Asking that helped him reorient his mission in life, Philip Smith said.
He came back from the Philippines feeling grateful for his family here and how he was raised. He sees his purpose and identity here in Indianapolis, crystal clear after years of uncertainty, and that purpose is to help other people.
“He’s always been a leader, and he's always been doing things for other people,” Donna Smith said. “He likes to help.”
At home, he and his husband, Doug, are eager to grow their own family and maybe "make a difference in the world," Philip Smith said. They've have fostered several children over the years, from ages 2 to 11, and have tried unsuccessfully to adopt.
At the Philippines Culture Community Center, Donna Smith said, he is the “energy of that place.”
“He never does anything small,” James Smith added.
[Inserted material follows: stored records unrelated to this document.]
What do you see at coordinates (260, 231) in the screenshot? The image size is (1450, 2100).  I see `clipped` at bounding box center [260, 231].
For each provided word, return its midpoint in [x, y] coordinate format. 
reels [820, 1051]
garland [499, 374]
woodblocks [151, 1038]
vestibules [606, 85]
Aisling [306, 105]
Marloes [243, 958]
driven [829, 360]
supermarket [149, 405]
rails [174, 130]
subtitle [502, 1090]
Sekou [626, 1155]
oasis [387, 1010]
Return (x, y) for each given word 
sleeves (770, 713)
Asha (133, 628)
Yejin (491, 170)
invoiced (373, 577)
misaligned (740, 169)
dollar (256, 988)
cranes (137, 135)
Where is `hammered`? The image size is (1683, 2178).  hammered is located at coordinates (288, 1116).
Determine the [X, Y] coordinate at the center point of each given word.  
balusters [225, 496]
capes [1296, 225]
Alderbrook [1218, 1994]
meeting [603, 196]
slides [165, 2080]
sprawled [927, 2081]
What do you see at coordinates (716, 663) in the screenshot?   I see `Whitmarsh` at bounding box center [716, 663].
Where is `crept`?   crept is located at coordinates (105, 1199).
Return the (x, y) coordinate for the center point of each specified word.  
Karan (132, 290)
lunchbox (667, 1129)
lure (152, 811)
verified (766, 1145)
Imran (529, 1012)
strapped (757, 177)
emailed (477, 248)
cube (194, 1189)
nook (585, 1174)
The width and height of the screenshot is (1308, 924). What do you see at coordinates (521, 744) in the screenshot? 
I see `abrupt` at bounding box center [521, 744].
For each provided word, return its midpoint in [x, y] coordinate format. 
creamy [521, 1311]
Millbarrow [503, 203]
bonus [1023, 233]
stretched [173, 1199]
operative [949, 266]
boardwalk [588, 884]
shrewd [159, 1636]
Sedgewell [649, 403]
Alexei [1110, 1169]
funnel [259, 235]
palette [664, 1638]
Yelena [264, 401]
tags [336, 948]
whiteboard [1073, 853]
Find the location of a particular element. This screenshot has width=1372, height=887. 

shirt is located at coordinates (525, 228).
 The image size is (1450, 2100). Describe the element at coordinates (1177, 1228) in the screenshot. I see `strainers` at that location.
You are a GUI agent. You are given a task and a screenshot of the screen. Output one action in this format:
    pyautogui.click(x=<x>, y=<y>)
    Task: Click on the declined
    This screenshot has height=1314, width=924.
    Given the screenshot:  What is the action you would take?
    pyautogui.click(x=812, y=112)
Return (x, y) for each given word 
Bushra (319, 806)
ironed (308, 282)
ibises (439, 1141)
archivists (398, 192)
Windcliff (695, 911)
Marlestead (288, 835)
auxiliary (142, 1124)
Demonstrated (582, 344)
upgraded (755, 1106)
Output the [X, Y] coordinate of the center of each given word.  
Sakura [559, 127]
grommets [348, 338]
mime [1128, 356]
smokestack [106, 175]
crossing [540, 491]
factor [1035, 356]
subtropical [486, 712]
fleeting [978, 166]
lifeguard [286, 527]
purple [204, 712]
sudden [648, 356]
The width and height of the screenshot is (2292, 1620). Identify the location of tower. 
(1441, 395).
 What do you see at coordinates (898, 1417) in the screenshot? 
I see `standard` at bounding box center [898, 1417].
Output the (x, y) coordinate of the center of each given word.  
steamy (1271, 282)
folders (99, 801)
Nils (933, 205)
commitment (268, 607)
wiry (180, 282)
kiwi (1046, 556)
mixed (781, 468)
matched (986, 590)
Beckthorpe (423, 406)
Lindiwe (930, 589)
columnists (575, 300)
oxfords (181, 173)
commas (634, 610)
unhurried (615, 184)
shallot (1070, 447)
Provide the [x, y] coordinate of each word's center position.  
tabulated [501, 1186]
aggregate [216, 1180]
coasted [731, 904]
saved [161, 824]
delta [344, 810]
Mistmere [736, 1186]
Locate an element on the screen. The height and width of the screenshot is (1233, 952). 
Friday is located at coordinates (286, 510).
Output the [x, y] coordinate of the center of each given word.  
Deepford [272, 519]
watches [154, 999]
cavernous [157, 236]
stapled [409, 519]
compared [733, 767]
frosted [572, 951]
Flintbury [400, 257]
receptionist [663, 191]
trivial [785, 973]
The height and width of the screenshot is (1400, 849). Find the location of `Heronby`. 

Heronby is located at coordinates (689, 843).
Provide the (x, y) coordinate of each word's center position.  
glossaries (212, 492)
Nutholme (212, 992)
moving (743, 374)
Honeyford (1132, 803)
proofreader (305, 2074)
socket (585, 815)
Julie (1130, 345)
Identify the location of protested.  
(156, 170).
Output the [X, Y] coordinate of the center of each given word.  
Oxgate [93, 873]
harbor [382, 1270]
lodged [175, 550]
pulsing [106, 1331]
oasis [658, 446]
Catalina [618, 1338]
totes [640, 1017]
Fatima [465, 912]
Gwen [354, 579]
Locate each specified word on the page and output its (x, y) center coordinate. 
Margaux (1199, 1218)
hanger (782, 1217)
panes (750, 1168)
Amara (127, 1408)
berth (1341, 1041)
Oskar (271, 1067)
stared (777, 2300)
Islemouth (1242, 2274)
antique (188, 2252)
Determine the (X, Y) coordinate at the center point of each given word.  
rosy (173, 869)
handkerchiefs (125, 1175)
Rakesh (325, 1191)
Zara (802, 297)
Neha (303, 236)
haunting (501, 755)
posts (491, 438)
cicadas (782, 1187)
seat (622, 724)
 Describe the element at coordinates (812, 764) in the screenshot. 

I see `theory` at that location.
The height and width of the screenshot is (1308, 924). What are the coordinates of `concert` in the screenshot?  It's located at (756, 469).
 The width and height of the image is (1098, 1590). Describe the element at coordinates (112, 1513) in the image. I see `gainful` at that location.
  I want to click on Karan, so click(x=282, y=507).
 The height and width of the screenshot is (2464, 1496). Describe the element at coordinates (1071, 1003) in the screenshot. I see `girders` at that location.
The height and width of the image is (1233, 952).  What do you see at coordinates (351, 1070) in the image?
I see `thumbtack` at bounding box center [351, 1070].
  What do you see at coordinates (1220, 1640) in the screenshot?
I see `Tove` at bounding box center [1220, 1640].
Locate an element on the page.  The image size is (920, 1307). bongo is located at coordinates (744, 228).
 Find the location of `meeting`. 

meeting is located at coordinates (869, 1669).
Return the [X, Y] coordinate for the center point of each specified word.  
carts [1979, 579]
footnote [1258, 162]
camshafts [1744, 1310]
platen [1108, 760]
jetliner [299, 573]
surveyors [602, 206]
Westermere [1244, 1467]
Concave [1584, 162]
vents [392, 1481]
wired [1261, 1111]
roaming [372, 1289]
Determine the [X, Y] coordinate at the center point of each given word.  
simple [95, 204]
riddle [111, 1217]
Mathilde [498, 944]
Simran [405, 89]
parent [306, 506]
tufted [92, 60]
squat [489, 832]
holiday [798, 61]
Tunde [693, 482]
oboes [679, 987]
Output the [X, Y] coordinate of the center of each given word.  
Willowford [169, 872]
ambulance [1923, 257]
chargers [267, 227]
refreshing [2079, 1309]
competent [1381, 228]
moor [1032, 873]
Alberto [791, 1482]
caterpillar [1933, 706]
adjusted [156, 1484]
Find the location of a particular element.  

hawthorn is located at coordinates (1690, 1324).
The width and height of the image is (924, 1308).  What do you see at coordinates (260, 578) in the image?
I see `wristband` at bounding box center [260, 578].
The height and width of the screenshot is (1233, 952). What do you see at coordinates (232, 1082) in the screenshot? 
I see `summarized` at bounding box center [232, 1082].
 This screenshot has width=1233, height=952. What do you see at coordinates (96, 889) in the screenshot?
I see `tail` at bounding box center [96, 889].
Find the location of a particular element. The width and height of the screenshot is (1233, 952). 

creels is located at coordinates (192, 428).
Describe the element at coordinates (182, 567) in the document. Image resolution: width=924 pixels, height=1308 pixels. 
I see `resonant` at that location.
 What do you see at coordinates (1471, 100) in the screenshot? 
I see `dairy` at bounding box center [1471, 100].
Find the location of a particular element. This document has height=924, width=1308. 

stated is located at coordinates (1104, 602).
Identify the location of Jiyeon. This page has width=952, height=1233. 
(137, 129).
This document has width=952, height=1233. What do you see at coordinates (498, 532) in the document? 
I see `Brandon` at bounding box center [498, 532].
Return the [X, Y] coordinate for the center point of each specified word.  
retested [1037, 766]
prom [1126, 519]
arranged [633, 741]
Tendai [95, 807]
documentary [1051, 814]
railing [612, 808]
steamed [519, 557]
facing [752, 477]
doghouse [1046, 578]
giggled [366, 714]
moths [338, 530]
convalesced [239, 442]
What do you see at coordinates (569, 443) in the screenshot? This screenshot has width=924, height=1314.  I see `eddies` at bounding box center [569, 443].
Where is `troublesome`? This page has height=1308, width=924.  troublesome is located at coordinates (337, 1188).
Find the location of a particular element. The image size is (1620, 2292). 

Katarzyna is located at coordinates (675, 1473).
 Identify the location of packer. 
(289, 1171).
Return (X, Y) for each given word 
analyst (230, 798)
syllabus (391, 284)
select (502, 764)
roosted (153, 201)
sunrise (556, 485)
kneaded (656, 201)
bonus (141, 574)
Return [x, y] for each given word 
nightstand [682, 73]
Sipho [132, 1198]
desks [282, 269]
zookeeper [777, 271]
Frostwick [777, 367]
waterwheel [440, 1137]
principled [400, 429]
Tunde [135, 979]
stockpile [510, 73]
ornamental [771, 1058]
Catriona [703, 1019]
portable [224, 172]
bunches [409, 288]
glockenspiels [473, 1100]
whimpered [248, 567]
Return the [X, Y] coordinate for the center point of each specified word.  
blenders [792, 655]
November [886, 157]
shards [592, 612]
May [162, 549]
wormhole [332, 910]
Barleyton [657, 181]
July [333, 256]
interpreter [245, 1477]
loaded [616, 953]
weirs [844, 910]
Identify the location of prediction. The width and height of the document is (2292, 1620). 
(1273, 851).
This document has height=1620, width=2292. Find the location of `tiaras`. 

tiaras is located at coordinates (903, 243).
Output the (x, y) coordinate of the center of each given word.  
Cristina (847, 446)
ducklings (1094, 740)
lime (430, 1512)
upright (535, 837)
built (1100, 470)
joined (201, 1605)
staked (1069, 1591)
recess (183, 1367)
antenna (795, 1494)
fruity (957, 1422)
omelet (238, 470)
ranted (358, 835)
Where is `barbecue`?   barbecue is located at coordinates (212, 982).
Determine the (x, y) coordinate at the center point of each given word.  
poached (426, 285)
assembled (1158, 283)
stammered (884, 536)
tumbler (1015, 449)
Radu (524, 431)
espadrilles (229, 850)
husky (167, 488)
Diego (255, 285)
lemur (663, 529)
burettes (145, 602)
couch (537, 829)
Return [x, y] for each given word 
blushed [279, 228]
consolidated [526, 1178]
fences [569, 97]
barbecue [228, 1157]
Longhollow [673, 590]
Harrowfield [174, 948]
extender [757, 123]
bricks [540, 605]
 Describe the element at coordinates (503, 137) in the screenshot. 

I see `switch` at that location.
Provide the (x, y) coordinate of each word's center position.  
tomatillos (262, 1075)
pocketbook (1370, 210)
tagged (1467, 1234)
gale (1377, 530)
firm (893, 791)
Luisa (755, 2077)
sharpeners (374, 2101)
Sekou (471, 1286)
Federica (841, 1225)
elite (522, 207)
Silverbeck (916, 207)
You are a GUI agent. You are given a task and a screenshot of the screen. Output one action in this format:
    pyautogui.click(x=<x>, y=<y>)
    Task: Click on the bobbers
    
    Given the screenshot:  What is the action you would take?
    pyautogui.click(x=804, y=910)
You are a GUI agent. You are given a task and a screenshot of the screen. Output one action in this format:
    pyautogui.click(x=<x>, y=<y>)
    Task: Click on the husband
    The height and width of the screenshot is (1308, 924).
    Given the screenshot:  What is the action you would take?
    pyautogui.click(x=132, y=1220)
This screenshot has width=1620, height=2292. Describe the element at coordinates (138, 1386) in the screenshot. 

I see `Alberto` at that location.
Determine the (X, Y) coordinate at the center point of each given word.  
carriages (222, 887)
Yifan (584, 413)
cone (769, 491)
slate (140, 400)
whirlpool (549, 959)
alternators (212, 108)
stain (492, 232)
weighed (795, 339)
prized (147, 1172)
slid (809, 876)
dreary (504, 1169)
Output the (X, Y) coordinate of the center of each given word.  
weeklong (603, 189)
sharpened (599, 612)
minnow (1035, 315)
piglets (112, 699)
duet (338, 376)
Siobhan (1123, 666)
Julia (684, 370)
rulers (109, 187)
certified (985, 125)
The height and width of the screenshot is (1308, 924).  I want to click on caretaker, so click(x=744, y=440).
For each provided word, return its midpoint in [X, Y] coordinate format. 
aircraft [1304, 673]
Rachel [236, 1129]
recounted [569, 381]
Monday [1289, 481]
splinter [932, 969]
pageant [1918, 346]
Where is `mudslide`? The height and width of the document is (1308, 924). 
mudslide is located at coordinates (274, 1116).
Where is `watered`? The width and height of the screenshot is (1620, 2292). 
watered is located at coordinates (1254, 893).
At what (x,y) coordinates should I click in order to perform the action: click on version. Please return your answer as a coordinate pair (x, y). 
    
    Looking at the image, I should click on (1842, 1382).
At a recent Saturday bazaar there, Smith fit the part. He showed off the center’s various offerings, from authentic Filipino artifacts and colorful dresses to freshly cooked food. Along with the food bazaar each week, they also offer activities such as cooking classes and movie nights, all open to anyone. Their next mission is to open a Filipino restaurant.
Smith hopes the center will help people find acceptance and belonging, no matter where they come from. Just as he was longing for, all those years ago.
“Culture is more than just skin deep sense,” Smith said. “It's how we're raised in a way, and at the end of the day, of course, we're all humans. So I hope that this center can attract more people, not just Filipino Americans, but people of other ethnic descent."
"We're all tied together in one way or another.”